- [Work required]:
Go through the data and tally the lines that include "sidebar". The reply is that number alone.

*** Information shown Section Begins ***

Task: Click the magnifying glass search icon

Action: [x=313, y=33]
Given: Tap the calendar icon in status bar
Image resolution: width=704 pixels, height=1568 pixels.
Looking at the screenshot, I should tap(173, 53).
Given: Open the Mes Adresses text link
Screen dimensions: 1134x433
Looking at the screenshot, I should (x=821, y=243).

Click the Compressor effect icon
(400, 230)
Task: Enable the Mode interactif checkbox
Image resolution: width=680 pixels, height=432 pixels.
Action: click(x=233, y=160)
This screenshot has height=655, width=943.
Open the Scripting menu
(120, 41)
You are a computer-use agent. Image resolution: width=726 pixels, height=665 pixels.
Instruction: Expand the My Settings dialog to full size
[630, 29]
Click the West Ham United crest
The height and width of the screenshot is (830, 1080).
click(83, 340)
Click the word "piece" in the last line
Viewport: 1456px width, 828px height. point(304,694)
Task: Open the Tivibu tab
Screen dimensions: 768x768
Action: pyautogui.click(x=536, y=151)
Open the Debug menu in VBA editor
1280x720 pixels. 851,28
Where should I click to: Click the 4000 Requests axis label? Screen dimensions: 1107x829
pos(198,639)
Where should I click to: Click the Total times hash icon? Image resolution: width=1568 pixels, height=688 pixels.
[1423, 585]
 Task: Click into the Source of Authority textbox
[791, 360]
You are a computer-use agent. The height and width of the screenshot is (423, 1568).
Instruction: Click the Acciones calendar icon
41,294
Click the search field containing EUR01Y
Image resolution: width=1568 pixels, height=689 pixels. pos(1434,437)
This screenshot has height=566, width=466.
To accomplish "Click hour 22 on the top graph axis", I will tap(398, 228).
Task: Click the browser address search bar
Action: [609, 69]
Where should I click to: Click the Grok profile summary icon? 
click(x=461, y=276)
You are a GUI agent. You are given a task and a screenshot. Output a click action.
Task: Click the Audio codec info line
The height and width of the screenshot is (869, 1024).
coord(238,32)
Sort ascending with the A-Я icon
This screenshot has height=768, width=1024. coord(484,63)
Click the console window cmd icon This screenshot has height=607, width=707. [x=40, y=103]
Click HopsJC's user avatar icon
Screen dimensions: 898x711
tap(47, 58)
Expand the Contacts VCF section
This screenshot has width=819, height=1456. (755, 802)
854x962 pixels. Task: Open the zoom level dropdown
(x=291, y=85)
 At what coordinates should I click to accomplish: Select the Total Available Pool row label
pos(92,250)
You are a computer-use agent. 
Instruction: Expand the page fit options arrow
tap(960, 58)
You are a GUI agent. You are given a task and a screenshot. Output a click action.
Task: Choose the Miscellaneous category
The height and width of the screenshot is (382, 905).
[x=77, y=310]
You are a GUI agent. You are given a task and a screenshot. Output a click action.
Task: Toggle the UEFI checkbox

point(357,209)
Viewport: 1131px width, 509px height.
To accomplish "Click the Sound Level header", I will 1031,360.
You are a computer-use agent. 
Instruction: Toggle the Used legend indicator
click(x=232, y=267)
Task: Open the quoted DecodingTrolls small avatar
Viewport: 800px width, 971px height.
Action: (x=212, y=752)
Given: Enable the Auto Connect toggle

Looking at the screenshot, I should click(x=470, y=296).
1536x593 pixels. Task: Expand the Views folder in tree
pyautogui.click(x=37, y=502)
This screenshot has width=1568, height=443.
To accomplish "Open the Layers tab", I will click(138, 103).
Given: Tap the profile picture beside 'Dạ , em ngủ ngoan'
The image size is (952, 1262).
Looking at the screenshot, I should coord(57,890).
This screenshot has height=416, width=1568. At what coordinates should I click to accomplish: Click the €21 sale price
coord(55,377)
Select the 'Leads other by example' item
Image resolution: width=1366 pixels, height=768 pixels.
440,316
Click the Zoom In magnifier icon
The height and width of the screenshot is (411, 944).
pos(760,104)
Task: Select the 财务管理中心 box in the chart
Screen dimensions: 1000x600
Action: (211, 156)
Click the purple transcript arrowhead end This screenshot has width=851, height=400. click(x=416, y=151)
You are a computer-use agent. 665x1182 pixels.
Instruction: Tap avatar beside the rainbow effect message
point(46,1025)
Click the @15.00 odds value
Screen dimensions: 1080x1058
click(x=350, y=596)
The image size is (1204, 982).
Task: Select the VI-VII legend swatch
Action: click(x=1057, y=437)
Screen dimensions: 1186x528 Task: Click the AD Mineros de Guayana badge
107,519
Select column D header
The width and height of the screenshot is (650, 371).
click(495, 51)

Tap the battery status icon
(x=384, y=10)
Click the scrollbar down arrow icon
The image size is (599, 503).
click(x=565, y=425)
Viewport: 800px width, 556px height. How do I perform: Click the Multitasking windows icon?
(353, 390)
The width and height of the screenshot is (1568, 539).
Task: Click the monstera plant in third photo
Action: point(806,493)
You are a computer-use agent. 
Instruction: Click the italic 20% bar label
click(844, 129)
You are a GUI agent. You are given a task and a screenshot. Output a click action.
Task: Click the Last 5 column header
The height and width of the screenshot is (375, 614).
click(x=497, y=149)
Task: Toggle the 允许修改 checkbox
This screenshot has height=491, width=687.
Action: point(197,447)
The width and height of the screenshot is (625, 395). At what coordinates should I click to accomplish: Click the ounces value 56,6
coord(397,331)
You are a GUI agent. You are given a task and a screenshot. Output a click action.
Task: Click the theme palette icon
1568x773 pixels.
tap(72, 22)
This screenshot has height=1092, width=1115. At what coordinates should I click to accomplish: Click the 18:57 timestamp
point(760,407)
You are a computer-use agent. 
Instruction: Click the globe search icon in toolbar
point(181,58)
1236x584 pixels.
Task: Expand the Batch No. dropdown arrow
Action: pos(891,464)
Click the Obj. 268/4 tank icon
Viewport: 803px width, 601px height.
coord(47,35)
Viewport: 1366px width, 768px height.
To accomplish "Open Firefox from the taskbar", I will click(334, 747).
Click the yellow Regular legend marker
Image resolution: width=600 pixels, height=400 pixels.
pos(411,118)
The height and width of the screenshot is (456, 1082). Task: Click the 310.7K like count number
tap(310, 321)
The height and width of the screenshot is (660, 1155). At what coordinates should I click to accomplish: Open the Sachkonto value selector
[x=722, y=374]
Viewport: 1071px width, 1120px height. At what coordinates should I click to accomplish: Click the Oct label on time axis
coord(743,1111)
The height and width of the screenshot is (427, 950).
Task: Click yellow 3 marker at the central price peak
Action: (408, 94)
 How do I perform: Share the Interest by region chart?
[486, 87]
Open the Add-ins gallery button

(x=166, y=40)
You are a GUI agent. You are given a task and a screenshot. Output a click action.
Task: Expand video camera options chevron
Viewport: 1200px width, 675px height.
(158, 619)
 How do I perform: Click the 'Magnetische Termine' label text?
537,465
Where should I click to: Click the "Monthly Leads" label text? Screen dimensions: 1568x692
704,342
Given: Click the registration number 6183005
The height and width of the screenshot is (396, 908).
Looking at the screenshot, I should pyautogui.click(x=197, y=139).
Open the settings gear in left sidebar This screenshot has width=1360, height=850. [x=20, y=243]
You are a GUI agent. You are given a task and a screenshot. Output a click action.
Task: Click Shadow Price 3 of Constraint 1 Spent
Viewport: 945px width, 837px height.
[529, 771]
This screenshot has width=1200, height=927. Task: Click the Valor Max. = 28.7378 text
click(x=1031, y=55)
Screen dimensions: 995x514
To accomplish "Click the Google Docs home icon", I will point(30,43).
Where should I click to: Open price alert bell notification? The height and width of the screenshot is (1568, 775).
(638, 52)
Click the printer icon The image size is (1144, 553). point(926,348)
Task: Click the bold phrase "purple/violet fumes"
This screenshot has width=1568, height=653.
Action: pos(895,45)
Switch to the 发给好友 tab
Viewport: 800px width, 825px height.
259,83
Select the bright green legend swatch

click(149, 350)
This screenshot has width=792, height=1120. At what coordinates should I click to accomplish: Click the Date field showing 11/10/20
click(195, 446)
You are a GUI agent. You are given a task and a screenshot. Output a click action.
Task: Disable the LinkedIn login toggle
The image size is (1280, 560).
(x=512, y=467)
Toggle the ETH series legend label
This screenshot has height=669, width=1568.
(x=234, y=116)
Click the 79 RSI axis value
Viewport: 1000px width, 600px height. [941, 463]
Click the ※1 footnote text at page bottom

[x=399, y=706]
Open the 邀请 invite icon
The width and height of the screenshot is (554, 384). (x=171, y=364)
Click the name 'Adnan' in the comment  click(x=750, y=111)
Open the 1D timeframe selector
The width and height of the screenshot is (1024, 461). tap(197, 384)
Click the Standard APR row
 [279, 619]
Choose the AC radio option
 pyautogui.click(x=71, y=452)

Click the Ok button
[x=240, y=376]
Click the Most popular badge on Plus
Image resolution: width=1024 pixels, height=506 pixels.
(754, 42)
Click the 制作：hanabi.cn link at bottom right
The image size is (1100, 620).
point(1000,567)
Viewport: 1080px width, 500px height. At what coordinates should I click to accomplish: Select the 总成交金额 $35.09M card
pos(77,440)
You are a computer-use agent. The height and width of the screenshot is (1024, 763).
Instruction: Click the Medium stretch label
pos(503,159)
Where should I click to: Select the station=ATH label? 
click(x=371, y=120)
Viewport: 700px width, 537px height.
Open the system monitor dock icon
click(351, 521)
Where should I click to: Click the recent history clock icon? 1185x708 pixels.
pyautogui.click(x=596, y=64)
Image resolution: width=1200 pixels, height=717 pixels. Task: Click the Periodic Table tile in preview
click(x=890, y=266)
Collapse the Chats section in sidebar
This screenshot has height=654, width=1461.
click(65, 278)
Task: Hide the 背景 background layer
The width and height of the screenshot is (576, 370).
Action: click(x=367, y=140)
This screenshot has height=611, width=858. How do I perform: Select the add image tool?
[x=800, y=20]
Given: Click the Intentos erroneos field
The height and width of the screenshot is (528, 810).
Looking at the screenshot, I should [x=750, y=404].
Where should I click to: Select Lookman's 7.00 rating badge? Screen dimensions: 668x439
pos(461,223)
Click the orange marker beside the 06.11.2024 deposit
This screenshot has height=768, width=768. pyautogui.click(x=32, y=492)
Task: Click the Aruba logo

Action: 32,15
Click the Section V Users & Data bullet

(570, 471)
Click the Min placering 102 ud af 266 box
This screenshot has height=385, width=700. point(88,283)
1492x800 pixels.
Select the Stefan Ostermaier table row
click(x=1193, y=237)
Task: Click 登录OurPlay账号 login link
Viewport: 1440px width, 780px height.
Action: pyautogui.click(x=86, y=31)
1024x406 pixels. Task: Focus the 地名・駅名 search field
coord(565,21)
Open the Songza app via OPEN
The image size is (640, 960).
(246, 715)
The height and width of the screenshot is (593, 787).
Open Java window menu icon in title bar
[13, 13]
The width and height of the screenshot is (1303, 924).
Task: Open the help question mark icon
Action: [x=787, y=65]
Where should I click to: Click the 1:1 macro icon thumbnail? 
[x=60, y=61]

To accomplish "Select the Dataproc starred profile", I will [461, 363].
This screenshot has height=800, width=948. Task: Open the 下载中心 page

*** Information shown Section Ends ***

- [Answer to the problem]:
2